_Quoted text_.
• • • • •

Arc-Length-Based Sampling in Latent Space
Here, I morph between two points (A to B), through an optional control point, and compare arc-length based sampling to linear interpolation. Main idea comes from my implementation for curve point distribution in 2D latent space with some error via arc-length calculation (on the bottom).
- Toy audio decoder adds two sinusoids (fundamental and third harmonic), and applies an exponential decay envelope to simulate “timbre morphing” for testing.
- Arc-length machinery creates a 2D cubic Bézier-like path using cubic splines and returns path derivatives of x(t), y(t). Then, it creates arc-length sample points for the path.
- Morphing logic generates linear and arc-length based morphs. Arc-length ensures equal spacing in latent space, avoiding acceleration/deceleration in perception. It creates relevant audio files.
- Final part iteratively decodes each latent point and saves the audio files. Visualization shows the full curve with linear interpolation path (blue), arc-length sampled points (red), and deviation vectors (green) on the left. It compares Euclidean distance between steps on the right.

• • • • •

_Work to complete_.
(a) From the arc-length sampling text, write out everything from "- Toy audio" down to "for the path." again, replacing "sinusoids" with "sine waves".
(b) In the arc-length sampling text, what color marks the arc-length sampled points in the visualization?
(c) Extend the arc-length sampling text beyond its final sentence.

• • • • •

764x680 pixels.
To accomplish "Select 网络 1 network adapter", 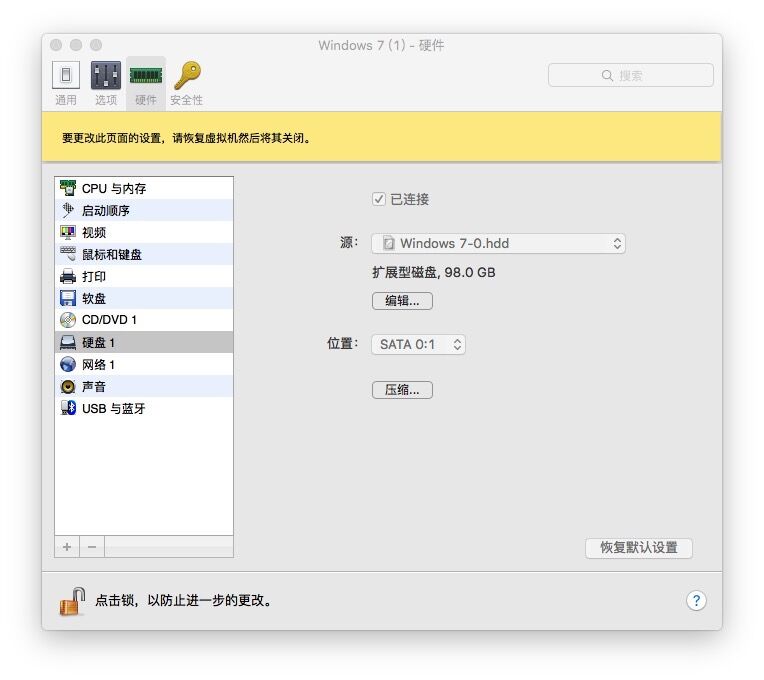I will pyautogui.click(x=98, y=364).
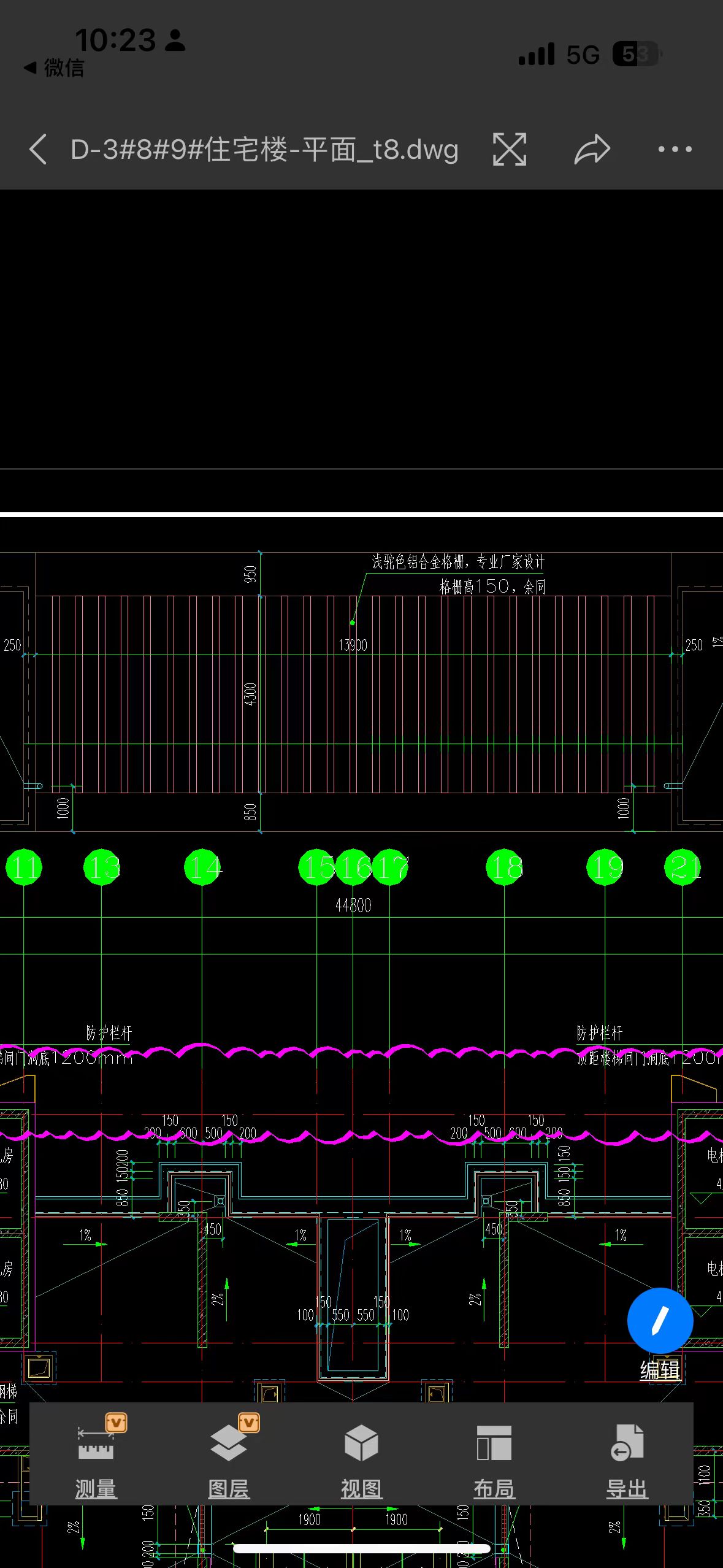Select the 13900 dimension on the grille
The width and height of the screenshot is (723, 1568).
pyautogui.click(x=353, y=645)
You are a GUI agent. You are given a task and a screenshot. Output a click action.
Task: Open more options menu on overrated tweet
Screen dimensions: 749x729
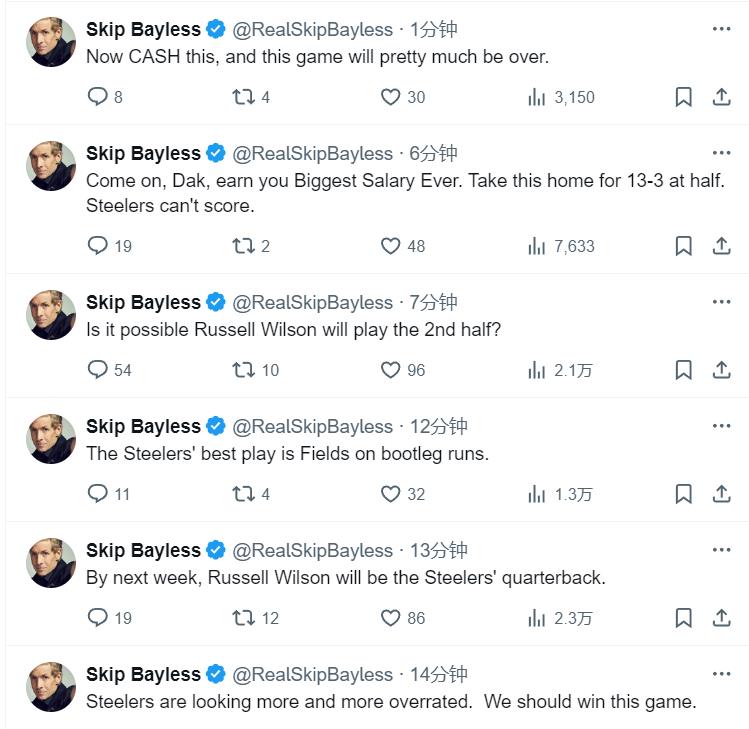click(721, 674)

• • • • •

_Task-by-task outputs_.
(a)
- Toy audio decoder adds two sine waves (fundamental and third harmonic), and applies an exponential decay envelope to simulate “timbre morphing” for testing.
- Arc-length machinery creates a 2D cubic Bézier-like path using cubic splines and returns path derivatives of x(t), y(t). Then, it creates arc-length sample points for the path.

(b) Red.

(c)
Arc-length parameterization ensures perceptual uniformity in latent space navigation. In audio synthesis, this avoids weird transitions in timbre, pitch, or loudness that can occur when interpolating directly in t-space. By spacing latent samples evenly by curve distance, we can achieve more consistent morphing, especially in nonlinear models like VAEs, GANs, or codec decoders.
import numpy as np
import matplotlib.pyplot as plt
from scipy.integrate import quad
from scipy.interpolate import CubicSpline
from scipy.io import wavfile
# ==============================================================================
# PART 1: "TIMBRE" DECODER
# ==============================================================================
class ToyAudioDecoder:
def __init__(self, sr=44100, duration_s=0.15):
self.sr = sr
self.duration_s = duration_s
self.t = np.linspace(0, duration_s, int(sr * duration_s), endpoint=False)
def decode(self, z):
# Create artificial waveform for testing purposes
x, y = z
fundamental_freq = 100 * np.exp(1.5 * x)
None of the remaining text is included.